# Hive stands



## deevee (Sep 23, 2006)

I'm restarting beekeeping (after an AFB epidemic) and would like to make hive stands this time around. I've used cinder blocks in the past and they were okay but I'd like to make a cleaner looking stand. They would need to work with screened bottom boards and I would prefer that it be a clear drop to the ground (not on to a platform). I will have only a few hives and I wish to support each hive individually. I'm not exceptionally handy but I thought I might be able to manage a few hive stands. Any suggestions?


----------



## Ann (Feb 18, 2006)

Deevee, this is a pretty nice stand made with cinderblocks, pretty creative, I thought!


----------



## Troy (Feb 9, 2006)

Not to knock the cinder block one shown here in this thread, as it is simple and inexpensive and clever, but it has one problem.

ANTS

I made some new ones this past weekend. I did not think to take pictures, but next time I go out to that yard, I will.

Essentially what I made was a 18" X 48" frame out of Pressure Treated 2x4 and then put large lag screws in the bottom of each corner. I notched out a groove 1.25" deep on each board 2" in from the end so that they interlock nicely. I learned that if you glue these up when you put them together, then the whole thing will warp due to the contraction of the wet PT wood. So I used no glue, just notched and put one screw in it to hold it together. I then set the whole thing on 4 paver stones and I coated the lag screws with grease to discourage the ants.

There are a few nice things about this approach. By turning the lag screws in and out I can adjust the hive stand for level quite easily. It minimizes the area I must coat with grease to keep out the ants and the whole thing can be picked up and moved quite simply if that is necessary.

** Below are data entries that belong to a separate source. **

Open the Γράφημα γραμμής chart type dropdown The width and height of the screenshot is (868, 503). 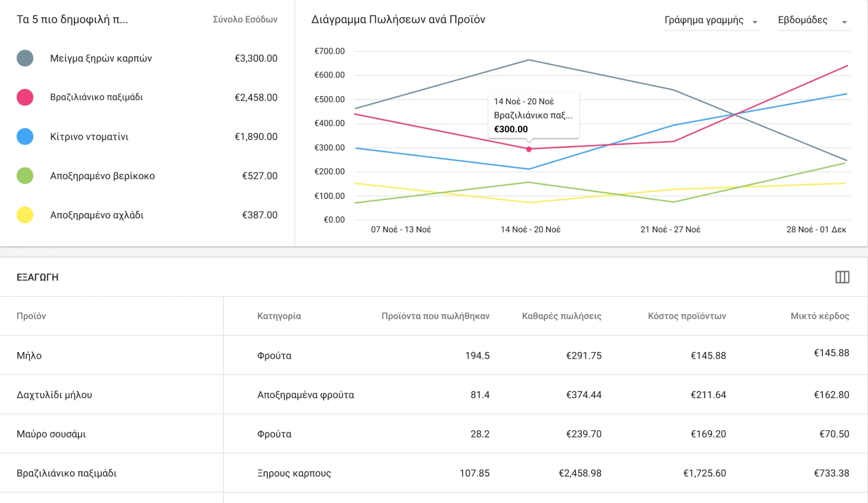pyautogui.click(x=711, y=20)
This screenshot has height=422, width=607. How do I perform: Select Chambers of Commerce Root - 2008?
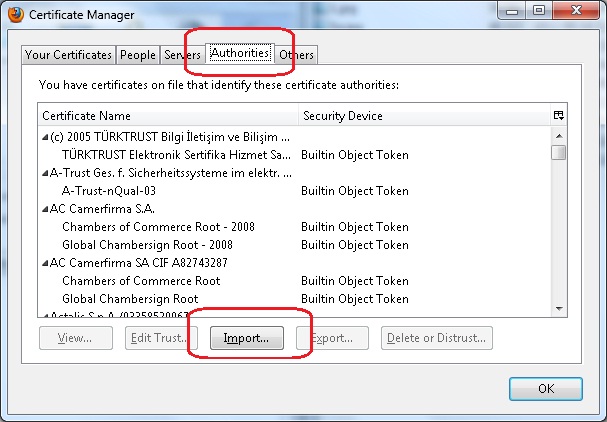pyautogui.click(x=158, y=227)
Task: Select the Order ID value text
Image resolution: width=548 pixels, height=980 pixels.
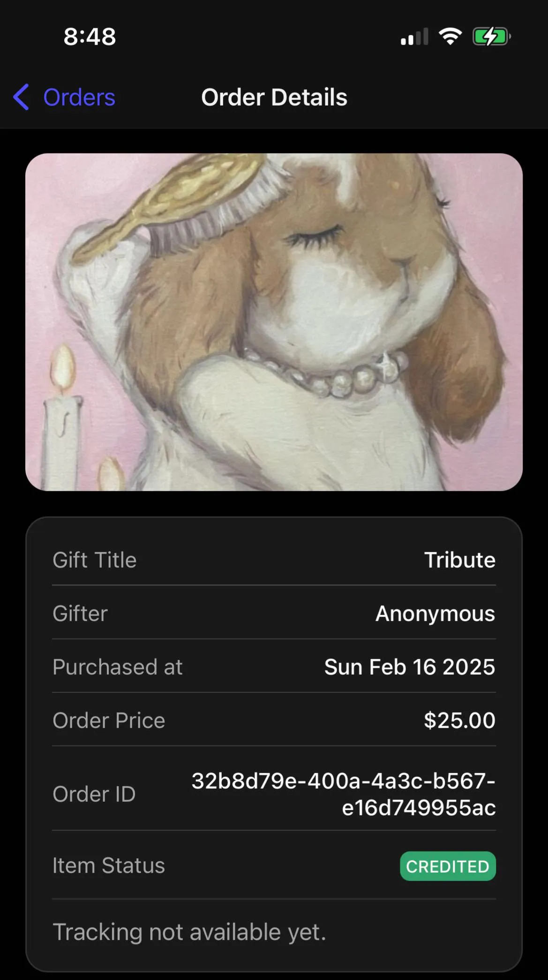Action: [x=344, y=794]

I keep making refinements in the process. Eventually I will come up with the perfect hive stand, but I'm not there yet.


----------



## Michael Bush (Aug 2, 2002)

I've been using two treated four by fours on the ground for rails.


----------



## Jeffzhear (Dec 2, 2006)

I use pallets, the small ones. The folks at my work save them for me. When they wear out, or get close...I just switch them out and throw them on the burn pile. They are cheap <free> and work fine.


----------



## Troy (Feb 9, 2006)

MB and Jeffzhear,

You guys must not have much of an ant problem in your neck of the woods.

I have two different ants that annoy the bees. If the carpenter ants can find a way into the hive where they can be warm, but not in direct contact with the bees they will. Above an inner cover, or in the hive top feeder for instance. They seem to co-exist with the bees most of the time, but occasionally they must raid the honey stores and that makes the bees in a bad mood when I show up, so I prefer no carpenter ants even though they are not too much a problem. 

The real problem are the fire ants. The fire ants eat the bees brood and that REALLY makes them mad. Once the fire ants get in there I've got two stinging insect colonies at war. You can imagine the reception I get when I open the cover to discover that mess.

The bees behave as if they are africanized and the ants aren't happy either. The greased legs on my stands seem to work most of the time. Of course if one blade of grass should lean over onto the stand, the ants find it and climb aboard.

So you can see from these events I've had to adapt.


----------



## Ross (Apr 30, 2003)

I use two landscape timbers for rails flat on the ground. Cheaper than 4x4s. I have never seen fire ants in a hive until it was dead, then they clean up and keep the wax moths at bay.


----------



## Ann (Feb 18, 2006)

We have ants, but we sprinkle everything around the hive with cinnamon, and the ants rarely cross it. Now that it's been pouring for days we'll have to replenish it, but we've got a cheap source.


----------



## redhawknc1 (Jun 16, 2005)

Well, I definitely have ant problems when using a top feeder. The big black ants love that syrup. They don't bother the mouth feeders. I'll try the cinnamon around the hives. They are on a wood frame built so I am able to fit frames between and sitting on blocks 16" off the ground. 4 hives to a frame, 3 frames for 12 hives.


----------



## balhanapi (Aug 22, 2006)

How about this one?  mannlake 

or this one  mannlake2


----------



## LET (May 24, 2005)

I like the one pictured at Beecare.com. They don't seem to be selling it anymore, so I'm making my own that will look like it. Looks like a frame of 1X8's with treated 2X4's notched onto the sides.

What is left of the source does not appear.